LEWISTON Lewiston classrooms were uncomfortable Tuesday and Wednesday with temperatures in the 80s, a few in the 90s.
Like most schools in Maine, Lewiston classrooms do not have air conditioning, Superintendent Bill Webster said.
In Auburn, most classrooms do, except for Edward Little High School. During hot weather, Auburn classroom temperatures are a comfortable 70 to 72, Superintendent Katy Grondin said.
Concerned about health effects from the heat, some Lewiston parents asked Webster to call an early dismissal during the unofficial heat wave.
The National Weather Service reports an official heat wave must have three consecutive days of 90 or above; the last three days were 92, 89 and 90.
Webster, who's known for not being quick to call snow days, said he has the authority to call an emergency early dismissal, but for that to happen, temperatures would need to get close to 100.
Warm classrooms are not the best learning environment, he said. Expectations are not high of either the staff or students, but learning is still going on.
The School Committee has safety concerns about early dismissals, Webster said, including that too many children would go to homes without adults because parents are working. And some would go to homes more stifling than some of our classrooms.
On Monday, Webster will ask the School Committee for a policy allowing him to call late starts, like Auburn, which could cut back on the number of snow days.
Lewiston teachers took steps to keep students cool.

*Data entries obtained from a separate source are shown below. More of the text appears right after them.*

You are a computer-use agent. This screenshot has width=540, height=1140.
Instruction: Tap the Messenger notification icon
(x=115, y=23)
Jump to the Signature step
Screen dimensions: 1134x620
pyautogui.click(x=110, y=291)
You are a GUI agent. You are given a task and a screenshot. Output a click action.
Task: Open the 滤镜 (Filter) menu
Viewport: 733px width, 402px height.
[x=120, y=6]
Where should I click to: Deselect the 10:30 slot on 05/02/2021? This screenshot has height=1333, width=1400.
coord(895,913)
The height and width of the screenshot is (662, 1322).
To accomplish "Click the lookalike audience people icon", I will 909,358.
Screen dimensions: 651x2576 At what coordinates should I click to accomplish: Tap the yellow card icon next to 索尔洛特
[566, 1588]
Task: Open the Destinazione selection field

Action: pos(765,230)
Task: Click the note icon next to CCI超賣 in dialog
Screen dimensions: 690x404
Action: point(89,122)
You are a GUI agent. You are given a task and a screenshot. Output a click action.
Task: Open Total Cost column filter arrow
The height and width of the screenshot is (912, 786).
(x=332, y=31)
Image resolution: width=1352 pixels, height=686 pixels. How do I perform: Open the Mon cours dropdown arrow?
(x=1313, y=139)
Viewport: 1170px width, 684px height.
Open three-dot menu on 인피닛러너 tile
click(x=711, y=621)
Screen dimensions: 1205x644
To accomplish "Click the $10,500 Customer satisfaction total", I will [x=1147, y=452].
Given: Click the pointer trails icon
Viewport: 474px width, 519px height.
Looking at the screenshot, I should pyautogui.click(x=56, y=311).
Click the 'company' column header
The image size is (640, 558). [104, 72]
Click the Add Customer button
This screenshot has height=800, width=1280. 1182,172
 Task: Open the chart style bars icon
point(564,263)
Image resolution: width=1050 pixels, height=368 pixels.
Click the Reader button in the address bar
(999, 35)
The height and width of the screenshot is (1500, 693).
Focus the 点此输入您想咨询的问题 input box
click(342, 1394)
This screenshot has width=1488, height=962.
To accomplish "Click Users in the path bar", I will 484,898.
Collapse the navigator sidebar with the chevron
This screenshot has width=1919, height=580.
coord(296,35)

My teachers are turning the lights off. They brought in their own fans, Farwell Elementary School Principal Althea Walker said. We make sure the kids are hydrated. We meet the kids where they are.
After students come in from recess, several teachers hold read-aloud time in the library which is air conditioned. Teachers are figuring out ways to share the library, she said.
Martel Elementary School Principal Stephen Whitfield said the top floor of the old, brick school on Lisbon Street has gotten pretty toasty, as did other classrooms and Martel's portable classrooms.
After children played at recess, a lot of pink faces come in, he said. Overall, Martel students, have weathered it pretty well. I give them credit.
Like Farwell, Martel teachers brought in fans and took other measures to keep students cool.
The September heat illustrates that we need to do a better job in our schools, Webster said. Our air conditioning is not where we'd like it to be. Schools being built need to be 100 percent air conditioned since it is the best learning environment.
Some Lewiston schools don't have the best ventilation. And I didn't realize that not all of our libraries are air conditioned, Webster said. That will be a goal for next year.
To provide air conditioning at all schools would be costly, he said, but air conditioned libraries provide some relief.
Heat waves aside, Webster said new schools being built in Maine need to have air conditioning since more schools are used year-round, and hot days are happening more frequently.
He plans to ask the state to pay for air conditioning in the proposed elementary school to be built in Lewiston.
Air conditioning makes a big difference in learning, Auburn Park Avenue Elementary School Principal Vickie Gaylord said. During the past five years, the Auburn School Department installed new systems in schools that provide better ventilation and more efficient heat and air conditioning.
Gaylord said she considers her school fortunate. Kids are much more able to pay attention," she said. "We're more sluggish, more tired, when it's hot.